My family is not well. Tristan is sick. Parker won't sleep. I'm tired and i just want more than fifteen minutes alone.

It seems like so much to ask. Fifteen minutes. I could tell you so much.

So many words left unsaid.

But, tristan is not well. And she's big. She's nine.

I snuggled in beside her tonight, rubbing her sore tummy. Noticing that as we spooned together her feet hit my ankle.

I rubbed her sore belly, told her that i loved her and everything would be okay.

I can't remember the last time i climbed into bed with her. When shane goes away she sleeps with me and parker. Replaces shane. Poor girl.

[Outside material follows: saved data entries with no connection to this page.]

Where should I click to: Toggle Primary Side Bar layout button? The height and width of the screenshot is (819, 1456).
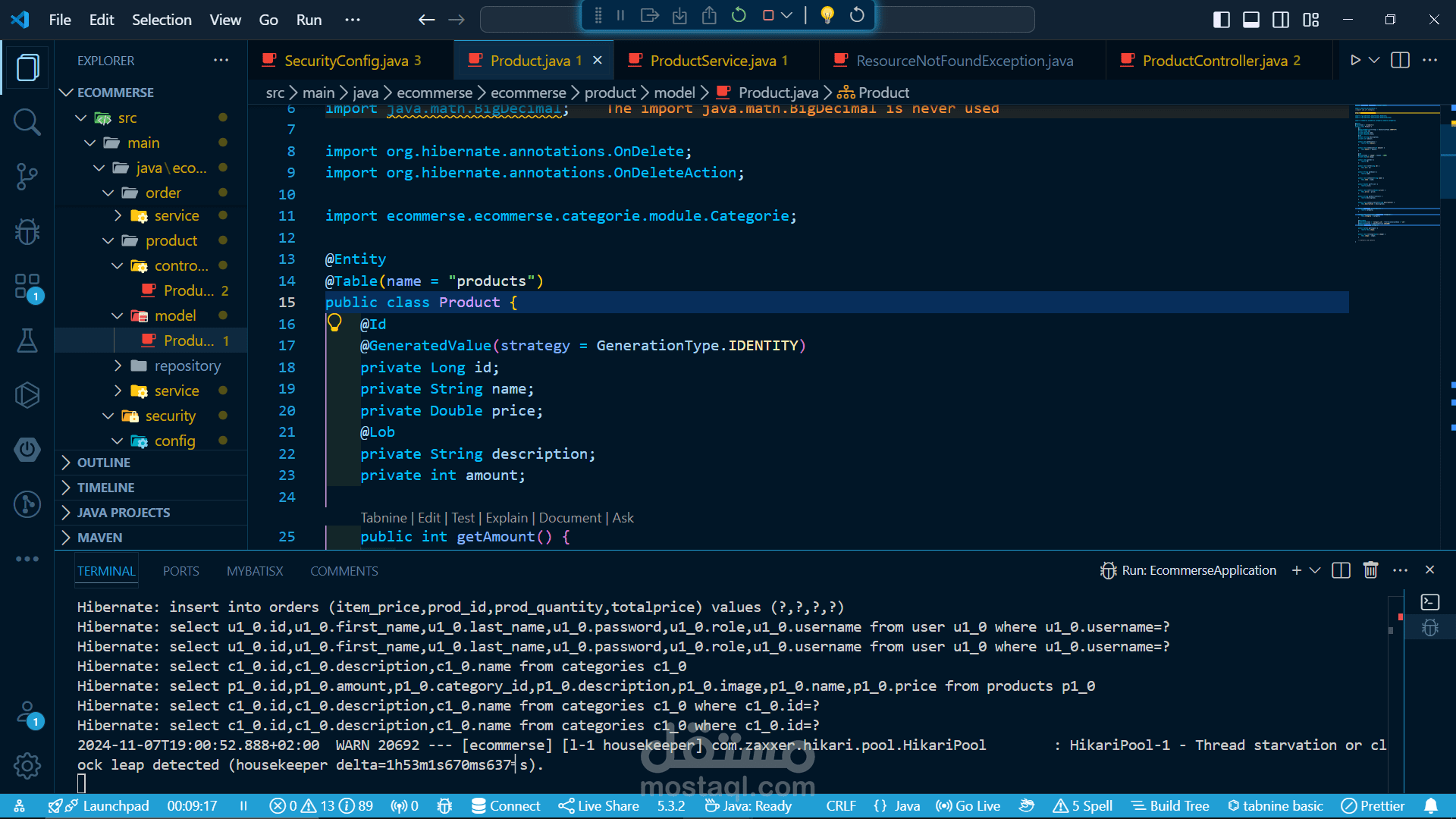[x=1221, y=20]
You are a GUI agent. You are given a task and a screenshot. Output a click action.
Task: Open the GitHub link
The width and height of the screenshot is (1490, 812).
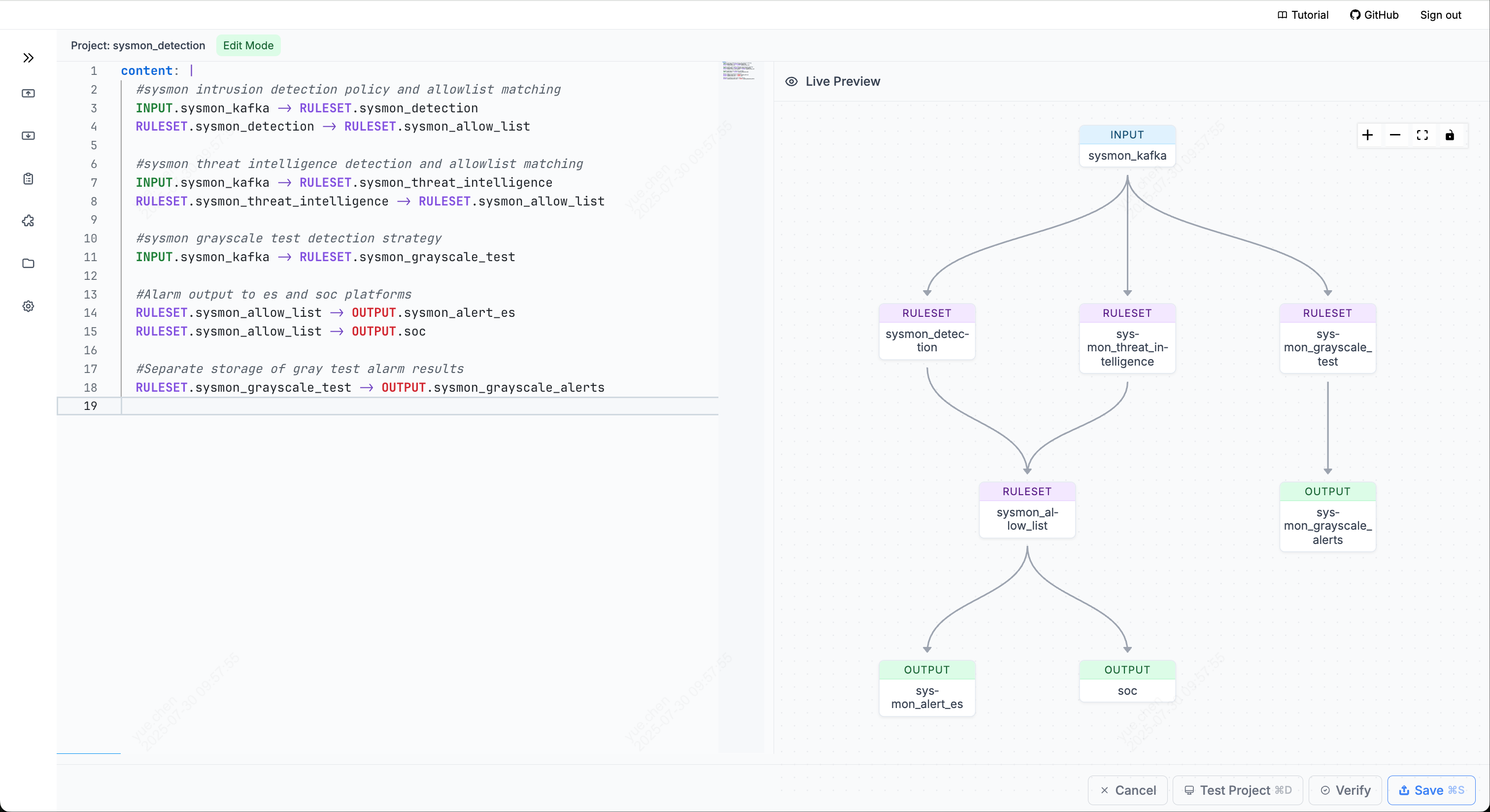[x=1374, y=15]
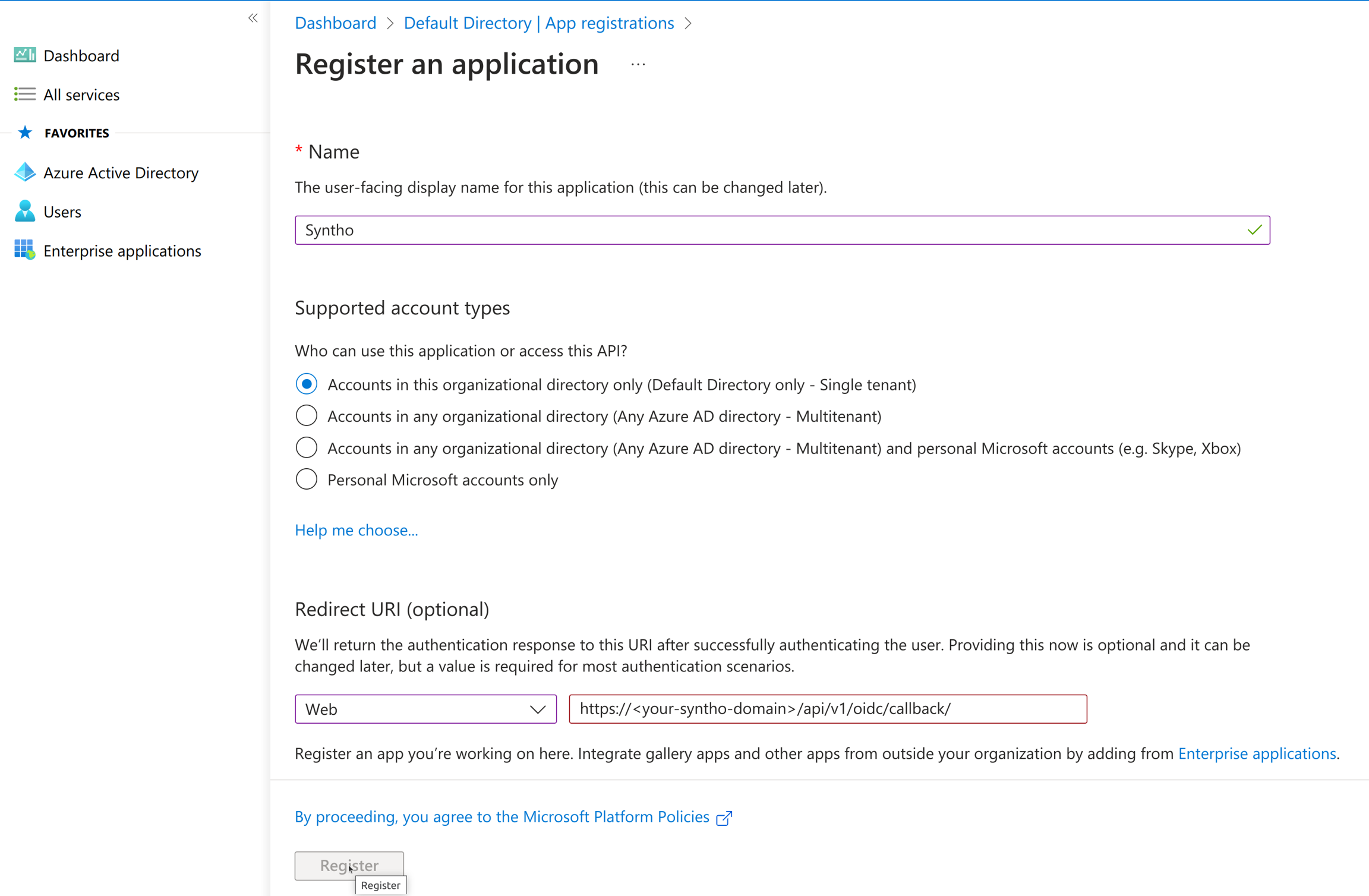Click the Dashboard chart icon in sidebar
This screenshot has height=896, width=1369.
24,55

Where has my life gone? How is it that i have this gigantic, beautiful girl, with the long brown hair snuggled up beside me.

How come i am so lucky?


Posted by Jess at 11:10 PM Permalink

Comments (9)

It's a wonder, isn't it? How quickly time goes by. What a miracle it is to have kids who love you and grow to be even bigger kids who...somehow...still love you.

wow. that was lovely.

Your lovely girl will always be your baby.

And the fifteen minutes thing?

Nobody is sick here and I CRAVE fifteen minutes alone.

Just 15 minutes to read a book and have NO ONE clamouring for me.

Is that bad?

ade

Wow, it doesn't seem that long ago that you were pregnant with her and she was late...and we were all so excited to meet her...

I'm 32 and still don't feel like a very big girl sometimes. I need to be cuddled when I don't feel well.

Wait til your boys are big enough to pick you up and swing you around.

We're all lucky, and we're all unlucky. It's all how you look at it. Hang in there, Jess.

Oh, I can so sympathize with you right now. Kaitlyn's got an ear infection, Ryan's got a chest cold, Nathan is, well, Nathan. I pulled him into my lap last night for a hug, and realized just how big he is. Ryan will be ten on Monday and is a quarter-inch shorter than me!

Lucky is barely a strong enough word to describe it.

I was jsut watching my nienyear old daughter dancing on the curb and wondering the same thing; how dothey get so big? Where does the time go? Have I done my best by her? What will be her memories of childhood? I'm always questioning stuff like that.

wow sorry about all the typos. I even have my blog url wrong on that post. I just woke up and I guess I'm not with it yet!